=== Task description ===
Please transcribe exactly the lines from the line holding "الجامعة الوطنية للقطاع" through the end of the data below, and skip any pictures.

(Stored records)
───

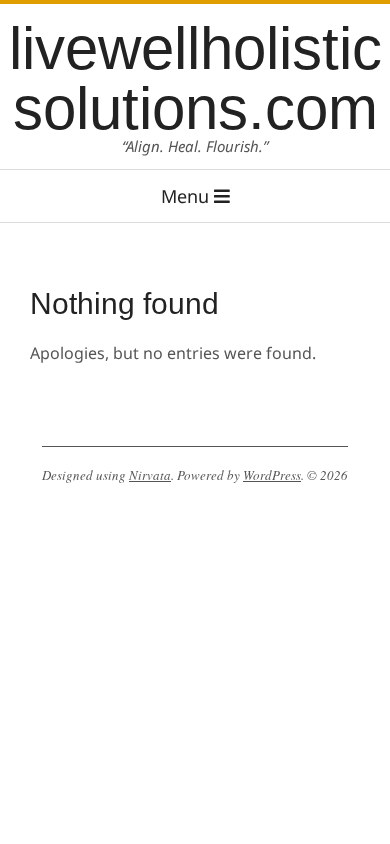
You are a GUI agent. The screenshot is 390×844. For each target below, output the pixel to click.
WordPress (272, 475)
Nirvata (150, 475)
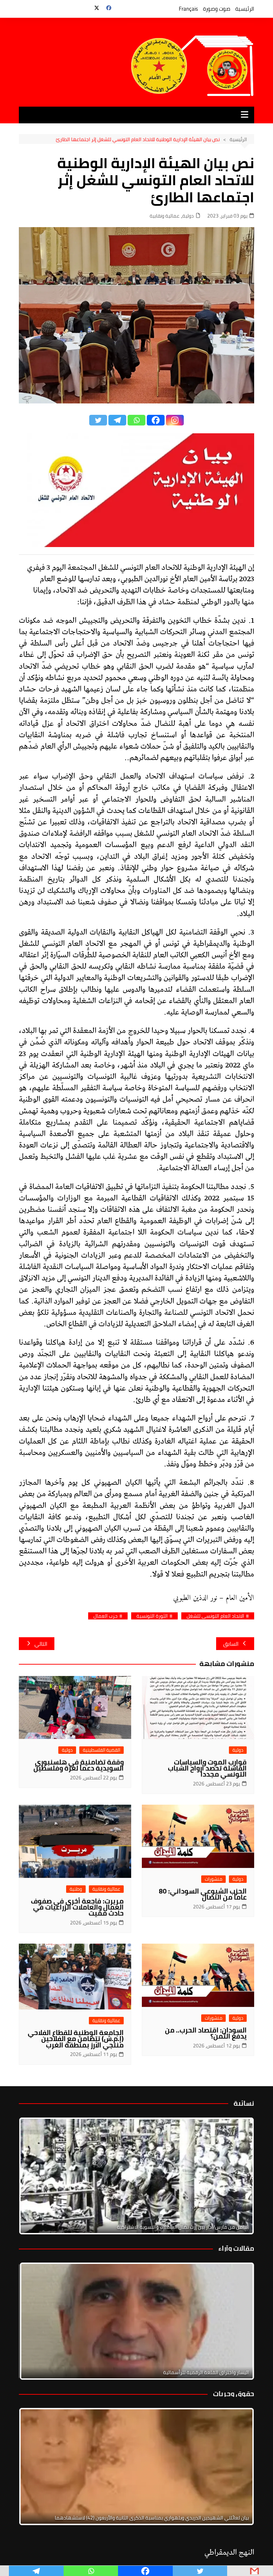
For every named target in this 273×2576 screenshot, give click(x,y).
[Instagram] (175, 420)
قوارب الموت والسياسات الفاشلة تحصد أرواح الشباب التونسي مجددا (207, 1768)
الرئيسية (244, 9)
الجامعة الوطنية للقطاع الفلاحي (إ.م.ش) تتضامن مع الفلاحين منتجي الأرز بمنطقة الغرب (76, 2038)
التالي (40, 1644)
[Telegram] (117, 420)
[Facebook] (156, 420)
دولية (188, 216)
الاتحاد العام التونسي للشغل (215, 1616)
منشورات (213, 1879)
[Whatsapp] (136, 420)
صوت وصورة (216, 9)
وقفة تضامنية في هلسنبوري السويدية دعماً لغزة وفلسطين (78, 1765)
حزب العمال (105, 1616)
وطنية (76, 1889)
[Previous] (34, 2321)
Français (188, 9)
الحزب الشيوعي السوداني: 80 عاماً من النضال (203, 1894)
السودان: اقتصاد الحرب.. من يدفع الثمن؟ (206, 2033)
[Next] (239, 2176)
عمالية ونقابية (165, 216)
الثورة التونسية (152, 1616)
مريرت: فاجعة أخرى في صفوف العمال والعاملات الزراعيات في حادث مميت (77, 1907)
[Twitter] (98, 420)
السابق (231, 1644)
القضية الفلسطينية (101, 1750)
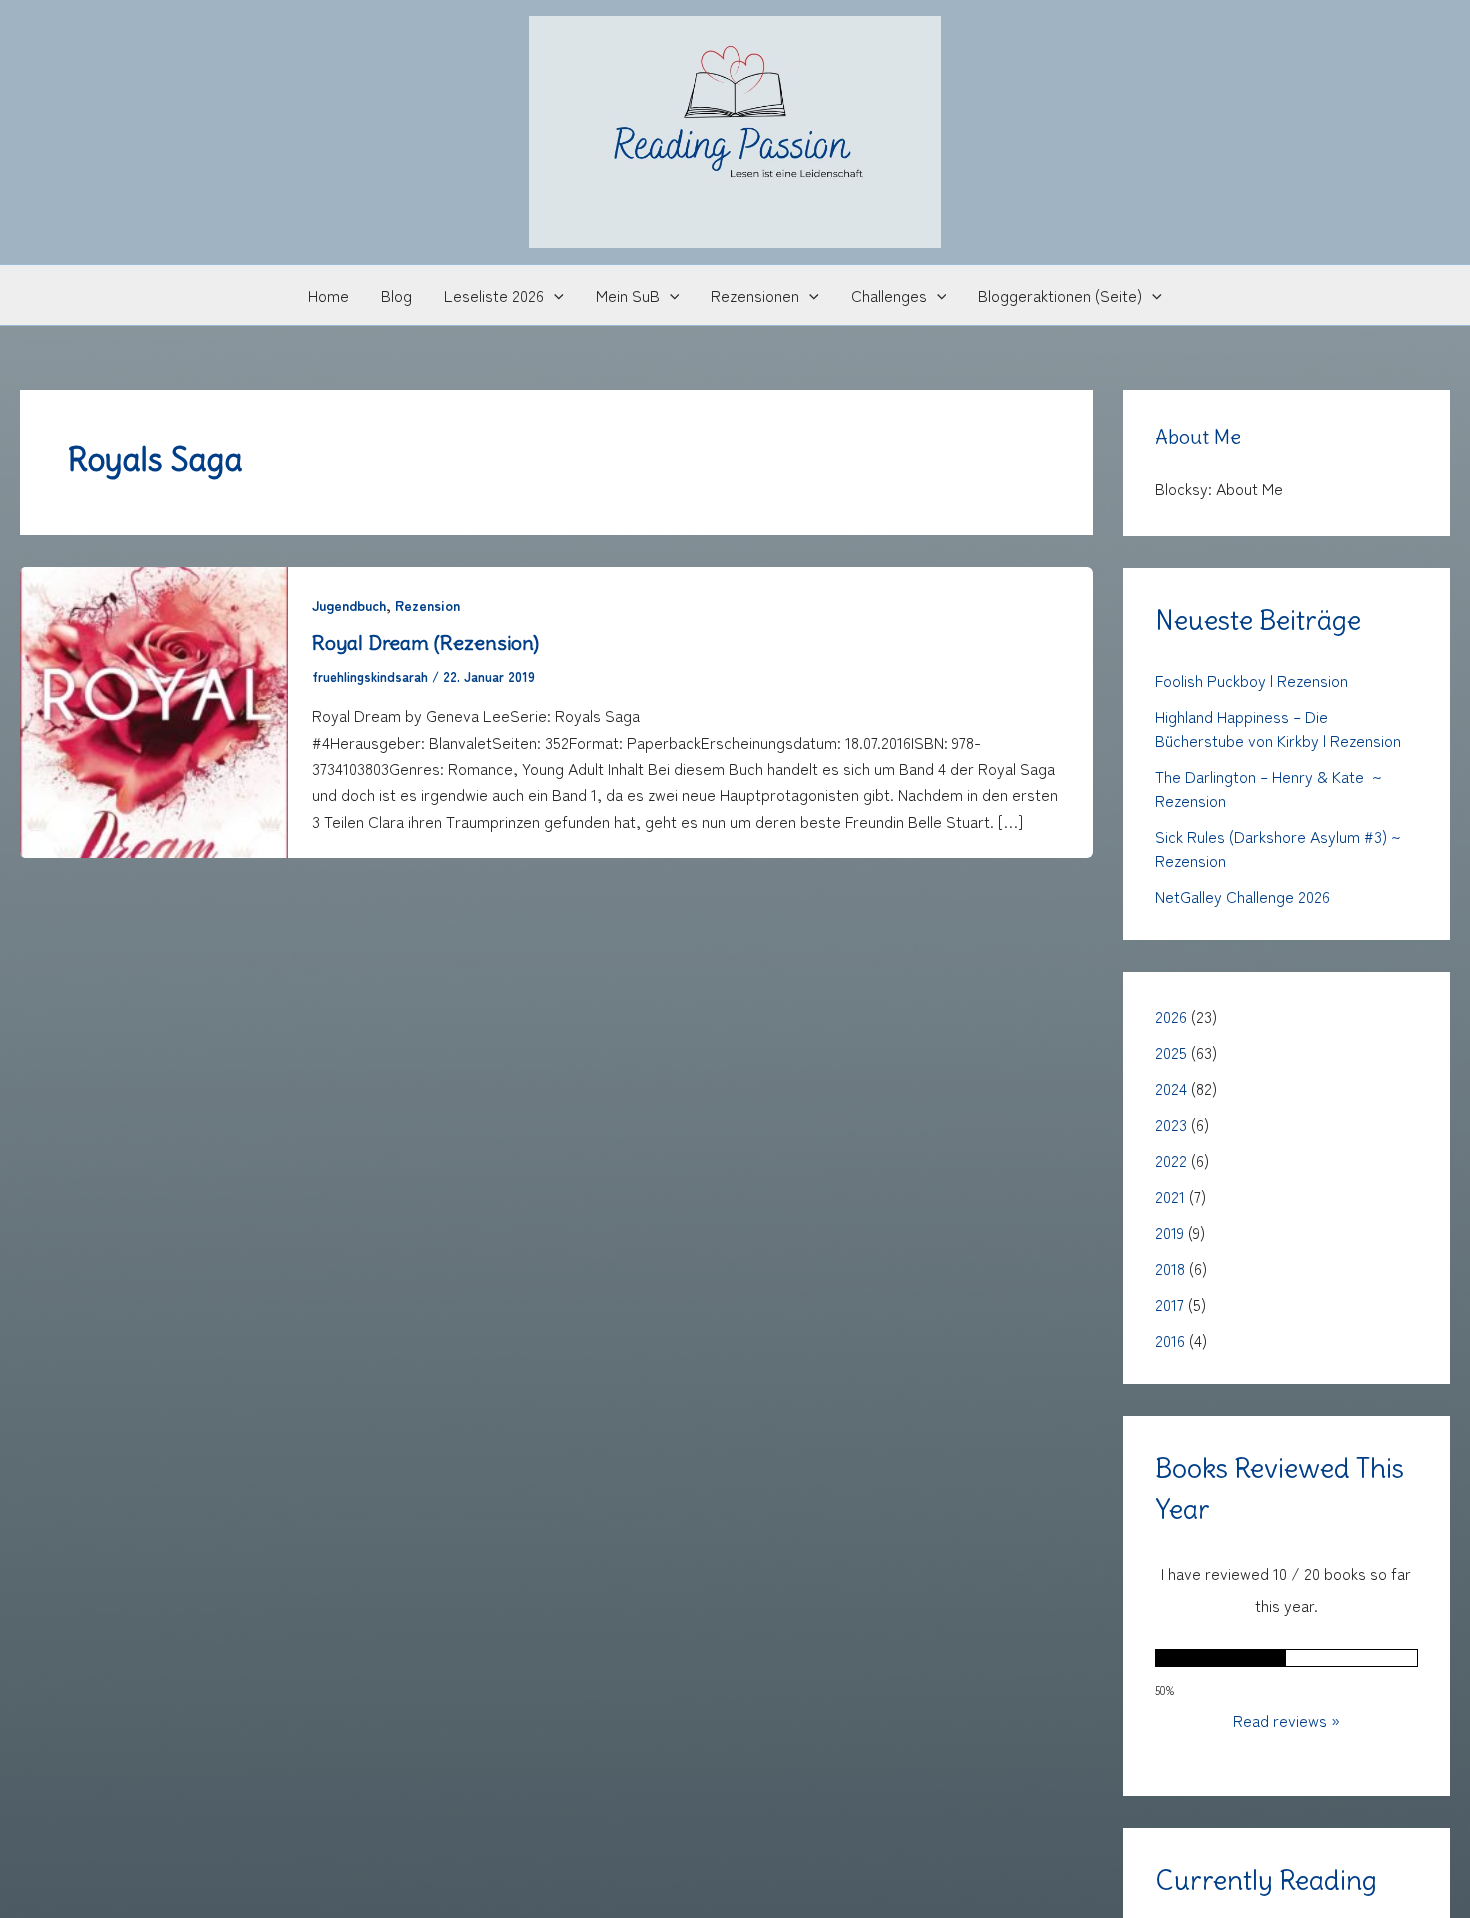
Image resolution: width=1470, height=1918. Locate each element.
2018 (1170, 1268)
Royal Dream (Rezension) (425, 642)
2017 (1169, 1304)
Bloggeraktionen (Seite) (1060, 295)
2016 (1170, 1340)
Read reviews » (1286, 1720)
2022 (1171, 1160)
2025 (1171, 1052)
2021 (1170, 1196)
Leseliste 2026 (494, 295)
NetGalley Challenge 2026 (1242, 896)
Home (328, 295)
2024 (1171, 1088)
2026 (1171, 1016)
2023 (1171, 1124)
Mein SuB (628, 295)
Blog (396, 295)
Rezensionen (755, 295)
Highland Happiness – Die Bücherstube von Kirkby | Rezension (1278, 728)
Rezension (427, 605)
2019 (1169, 1232)
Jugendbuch (349, 605)
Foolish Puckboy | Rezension (1251, 680)
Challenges (889, 295)
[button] (554, 295)
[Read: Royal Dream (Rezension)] (154, 709)
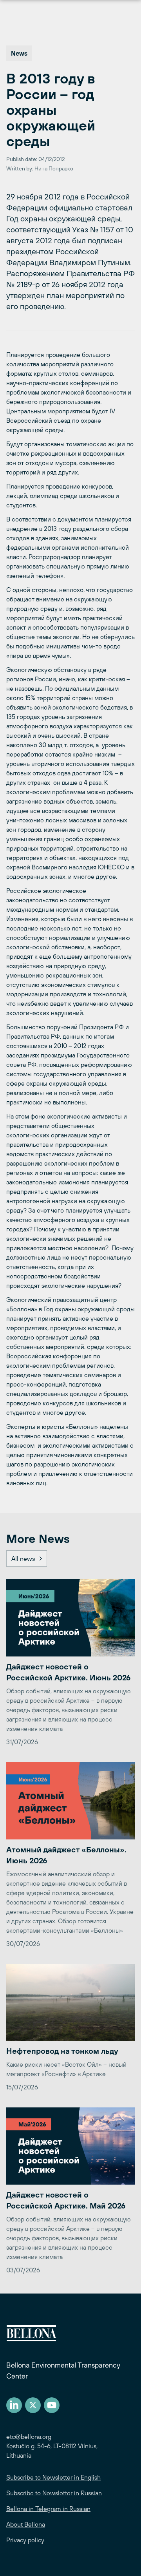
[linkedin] (14, 2405)
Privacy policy (25, 2539)
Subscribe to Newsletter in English (53, 2477)
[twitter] (33, 2405)
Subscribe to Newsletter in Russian (54, 2492)
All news (23, 1558)
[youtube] (52, 2405)
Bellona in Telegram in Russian (48, 2508)
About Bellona (25, 2524)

───

=== Result for this exercise ===
الجامعة الوطنية للقطاع الفلاحي (إ.م.ش) تتضامن مع الفلاحين منتجي الأرز بمنطقة الغرب (76, 2038)
التالي (40, 1644)
[Telegram] (117, 420)
[Facebook] (156, 420)
دولية (188, 216)
الاتحاد العام التونسي للشغل (215, 1616)
منشورات (213, 1879)
[Whatsapp] (136, 420)
صوت وصورة (216, 9)
وقفة تضامنية في هلسنبوري السويدية دعماً لغزة وفلسطين (78, 1765)
حزب العمال (105, 1616)
وطنية (76, 1889)
[Previous] (34, 2321)
Français (188, 9)
الحزب الشيوعي السوداني: 80 عاماً من النضال (203, 1894)
السودان: اقتصاد الحرب.. من يدفع الثمن؟ (206, 2033)
[Next] (239, 2176)
عمالية ونقابية (165, 216)
الثورة التونسية (152, 1616)
مريرت: فاجعة أخرى في صفوف العمال والعاملات الزراعيات في حادث مميت (77, 1907)
[Twitter] (98, 420)
السابق (231, 1644)
القضية الفلسطينية (101, 1750)
Image resolution: width=1470, height=1918. Locate each element.
2018 (1170, 1268)
Royal Dream (Rezension) (425, 642)
2017 (1169, 1304)
Bloggeraktionen (Seite) (1060, 295)
2016 (1170, 1340)
Read reviews » (1286, 1720)
2022 (1171, 1160)
2025 (1171, 1052)
2021 (1170, 1196)
Leseliste 2026 (494, 295)
NetGalley Challenge 2026 (1242, 896)
Home (328, 295)
2024 (1171, 1088)
2026 (1171, 1016)
2023 (1171, 1124)
Mein SuB (628, 295)
Blog (396, 295)
Rezensionen (755, 295)
Highland Happiness – Die Bücherstube von Kirkby | Rezension (1278, 728)
Rezension (427, 605)
2019 (1169, 1232)
Jugendbuch (349, 605)
Foolish Puckboy | Rezension (1251, 680)
Challenges (889, 295)
[button] (554, 295)
[Read: Royal Dream (Rezension)] (154, 709)
[linkedin] (14, 2405)
Privacy policy (25, 2539)
Subscribe to Newsletter in English (53, 2477)
[twitter] (33, 2405)
Subscribe to Newsletter in Russian (54, 2492)
All news (23, 1558)
[youtube] (52, 2405)
Bellona in Telegram in Russian (48, 2508)
About Bellona (25, 2524)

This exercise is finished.